The sudden financial influx from Western countries is creating a new situation in Morocco. How will Islamic principals and morals withstand the commercial demand for a European homogenous culture to allow for vacationers to feel at ease with the false veneer of what was once Morocco. Is this the new age of colonization? Forced to globalize, newer generations beginning to taste the prospects of what fast money can do with looking into their Frankenstein-esque reflection? While staring at my own reflection in the glass cabinet I paused as the age of the artifacts jumped at me: these were only 150 years old. How is it that in Africa, the Cradle of Humanity, is exhibiting such recent cultural artifacts? Is Morocco self-preserving itself in hopes of bringing in more touristic revenue? Pickling their own culture in exchange for a newer one, a more ‘modern’ one, my inner Anthropologist began to recognize this salvaging effort in disgust as our 70 year-old tour guide began another rant about what he sees wrong with the country’s evolution into the 21st century. With every click of a camera, every sun-burnt German tourist I saw, the more I began to resent my own touristic presence and prodded the tour guide with more questions that I knew would provoke more old man rants and a view of the un-fabricated, unpolished Morocco.
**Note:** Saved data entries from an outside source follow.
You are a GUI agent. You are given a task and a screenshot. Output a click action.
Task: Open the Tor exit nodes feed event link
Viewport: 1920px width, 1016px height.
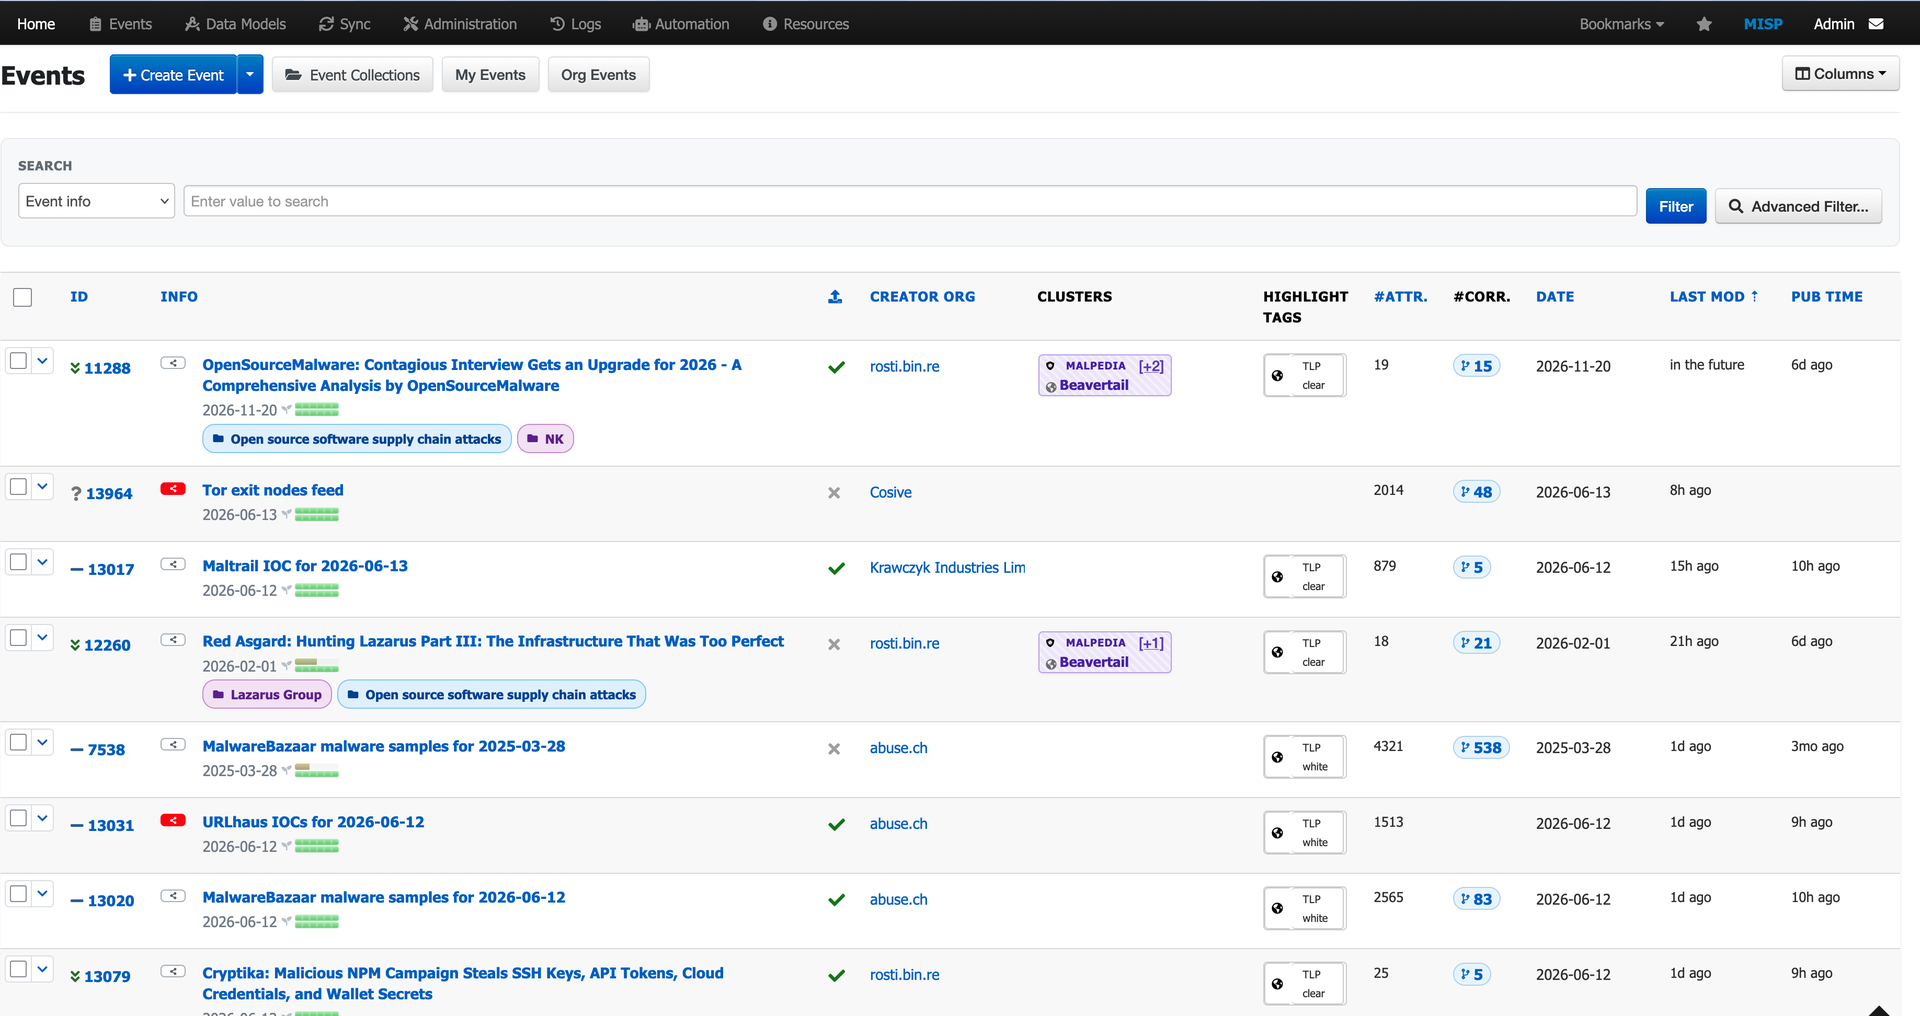[273, 490]
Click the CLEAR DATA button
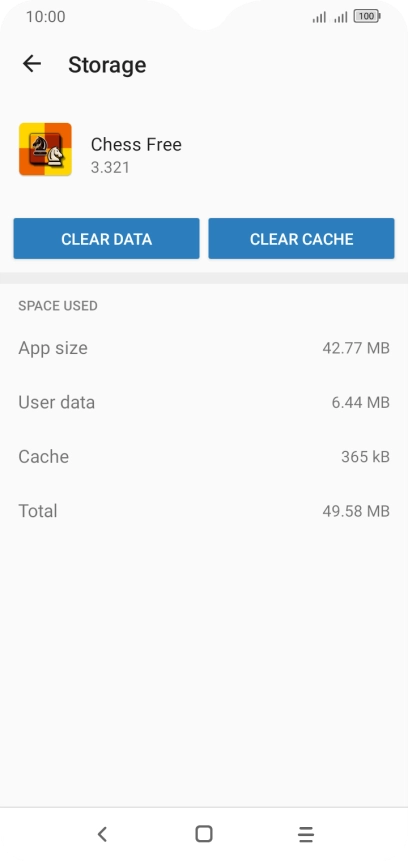This screenshot has height=861, width=408. tap(107, 238)
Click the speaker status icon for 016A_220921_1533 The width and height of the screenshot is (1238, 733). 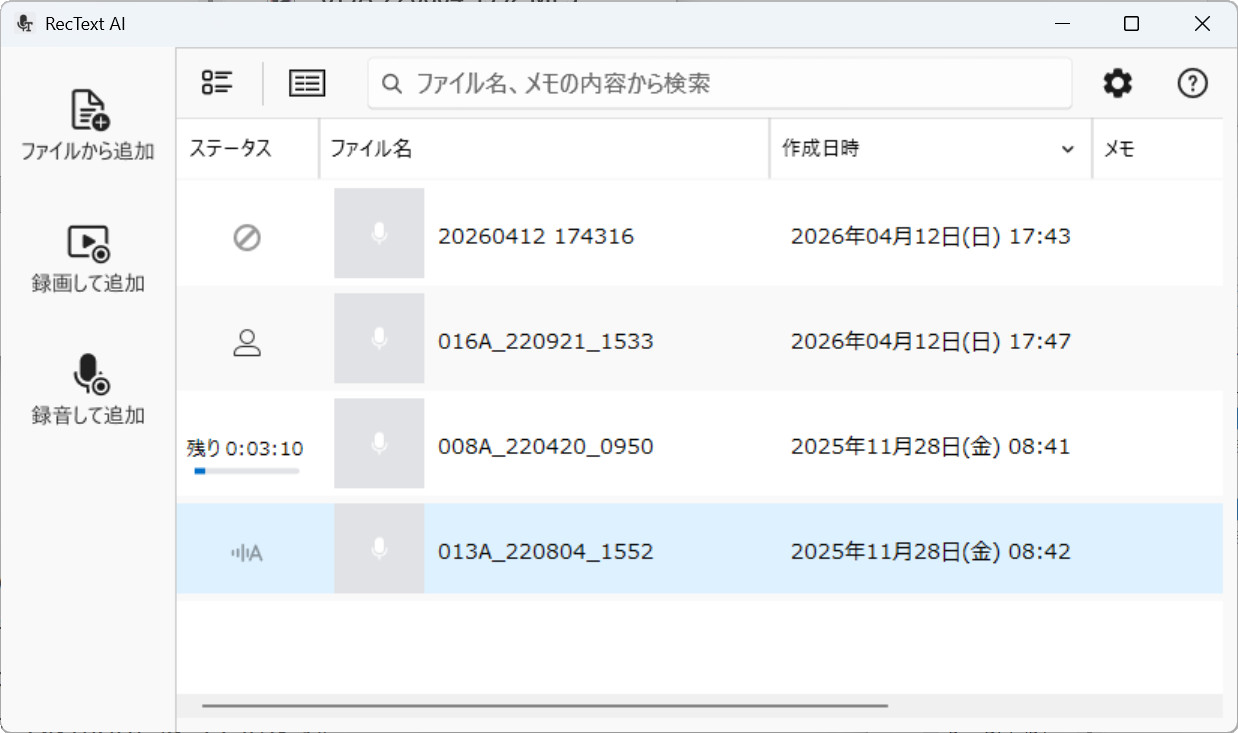pos(247,342)
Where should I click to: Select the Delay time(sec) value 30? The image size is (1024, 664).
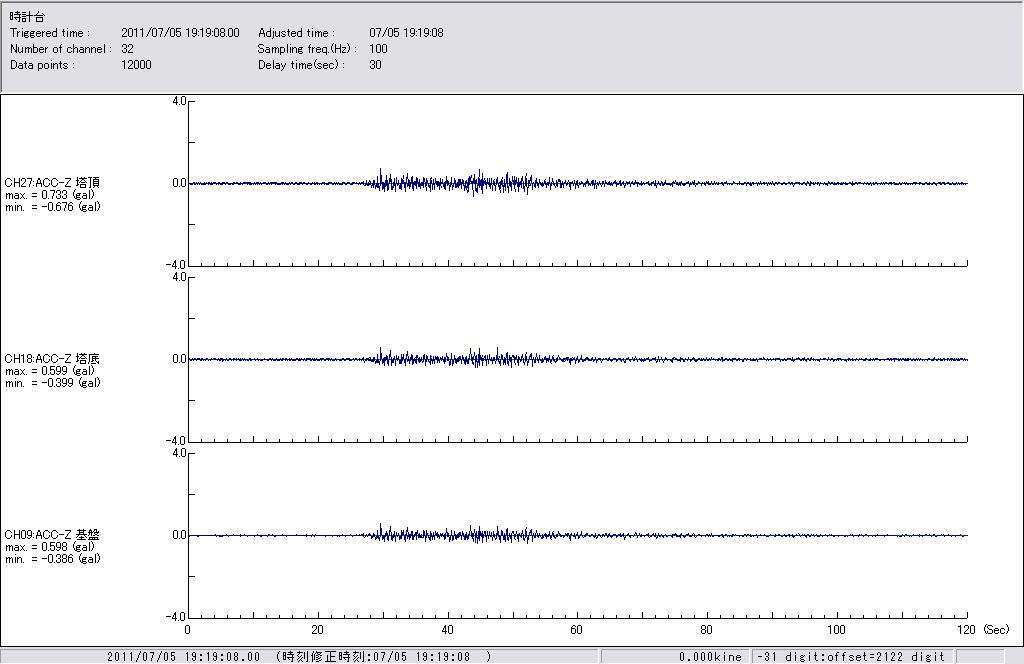pos(375,65)
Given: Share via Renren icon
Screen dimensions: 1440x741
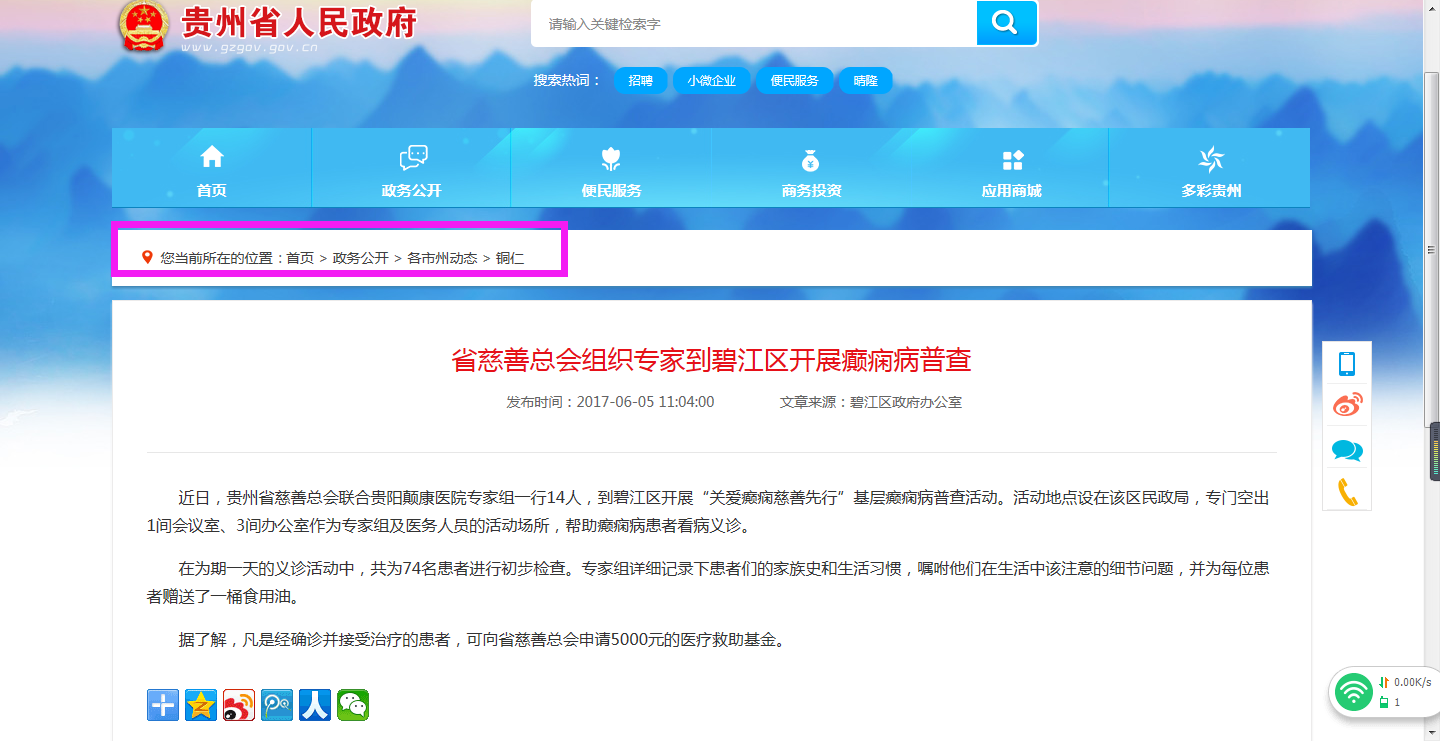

In our first city of Tangier I saw my mother’s reaction to the Islamic world, and appropriately in our last I saw the Islamic reaction to the encroaching Western presence and the fear that naturally comes with being exposed to the unknown. Similar emotions were discovered on the other side– an uncomfortable uncertainty of what will happen to friends, family, the daily life as the West continues to pressure the development of this ancient, yet moveable society.

A get rich quick scheme amplified onto a single city.  Originally, there were only 30 riads in Marrakesh and today there are 250 new ones destroying the historical significance of the real ones. Countries like Abu Dhabi are talking about making year-round snow and ski resorts in the close-by Atlas mountains, putting the water shortage into a whole new and unimaginable level. The gap between the extremely rich and the extremely poor is growing at an incredible rate. By the end of the tour my mind was spinning. Hours later as I was riding a scrawny camel through an abandoned lot across from a freeway with the hazy Atlas Mountains in the background the tour guides words kept running through my mind, “Our country is like pregnant woman– one is pregnant, but we don’t know what.”